==== Выбранный отрывок
Учение Иоахима Флорского о «троичности мироздания» было развито Мережковским в применении к его пониманию метафизической сущности момента, переживаемого человечеством на рубеже XIX–XX веков (Гиппиус отмечает, что на саму идею «троичности» Мережковского навела она – в самое тяжелое для него время, в разгар конфликта с Православной церковью, летом 1905 года). Именно диалектика «Числа Божественного Три» (с учением Иоахима он был знаком еще со времен работы над «Леонардо») показалась ему непротиворечивым выходом из этого конфликта.
Как и Иоахим, Мережковский считал, что христианство содержит Истину, – в той полноте, в какой ее может «вместить» человечество в настоящий момент своего развития. Он, как уже говорилось, даже делал предпочтение именно православию перед Римской церковью и протестантскими конфессиями, считая, что в вероучении Восточной церкви христианство достигло высшего развития, вплотную подойдя к «свободе» Третьего Завета. (Неудачные контакты с католиками в Париже лишь укрепили его в этом мнении – так, узнав о римском гонении на модернистов-новокатоликов, он воскликнул: «Церковь православная – насколько она внутренне свободнее! Если разговоры, – такие же, если не более смелые, – у нас в России запретила светская власть, – это лишь внешнее насилие. Сама же Церковь никого не осудила, никто из духовенства не пострадал…»)
Однако, по мнению Мережковского, вся полнота «правды Божией» исполнится лишь в будущем, после откровения Духа, – и это откровение будет относиться к откровению христианства так, как само христианство относится к ветхозаветной религии. «Не думайте, что Я пришел нарушить закон… не нарушить пришел Я, а исполнить» (Мф. 5. 17) – эти слова Христа являются ключевыми для Мережковского в его размышлениях о Третьем Завете. Однако как для фарисеев Иисус, нарушающий субботу, казался преступником, так, по мнению Мережковского, и образ вероисповедания «пророков Духа» для современных христиан будет казаться не «восполнением», а «отрицанием» христианства. Между тем для «освобожденных Духом» «христиан Третьего Завета» нынешние установления христианской Церкви будут лишь такими же «бременами трудноисполнимыми», как для первых христиан времен Апостольского собора в Иерусалиме – соблюдение правил и запретов Ветхозаветной Церкви.
========
==== Исходные данные
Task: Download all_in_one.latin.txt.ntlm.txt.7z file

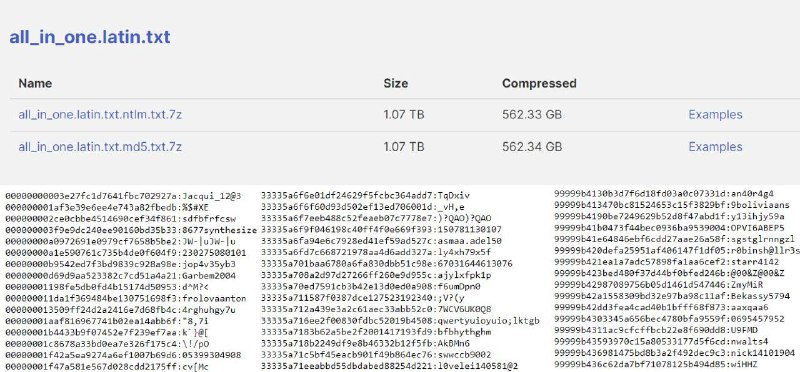Action: pos(100,115)
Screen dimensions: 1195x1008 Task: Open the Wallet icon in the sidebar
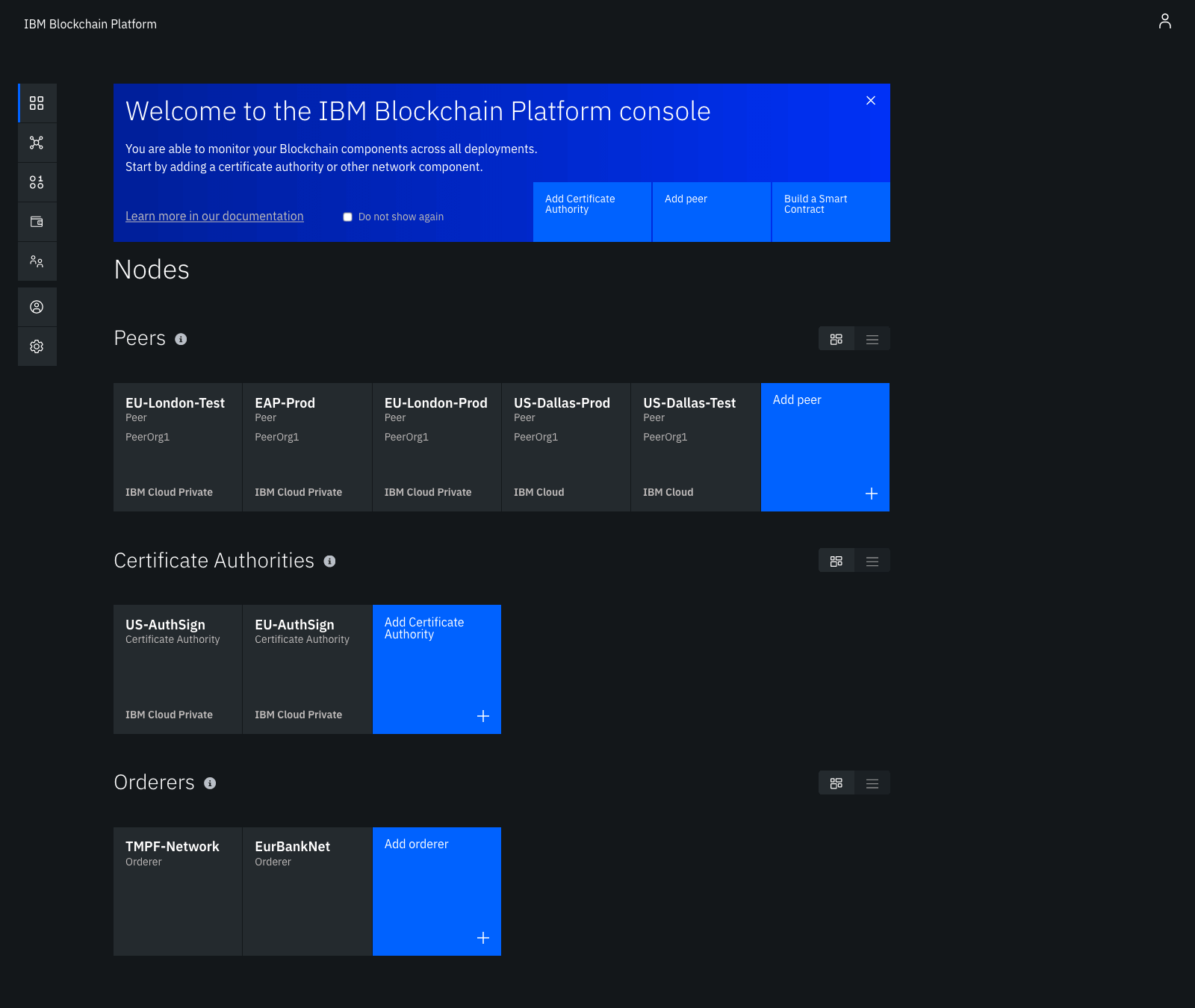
========
Ответьте на вопросы по отрывку о Мережковском и учении Иоахима Флорского:
1. Кто, по словам Гиппиус, навел Мережковского на идею «троичности» и в какое время?
2. Какое вероучение Мережковский предпочитал Римской церкви и протестантским конфессиям?
3. Какие слова Христа названы ключевыми для размышлений Мережковского о Третьем Завете?
Данные — самостоятельный материал, отдельный от отрывка.

1. Сама Гиппиус, летом 1905 года, в разгар конфликта Мережковского с Православной церковью.
2. Православие.
3. «Не думайте, что Я пришел нарушить закон… не нарушить пришел Я, а исполнить» (Мф. 5. 17).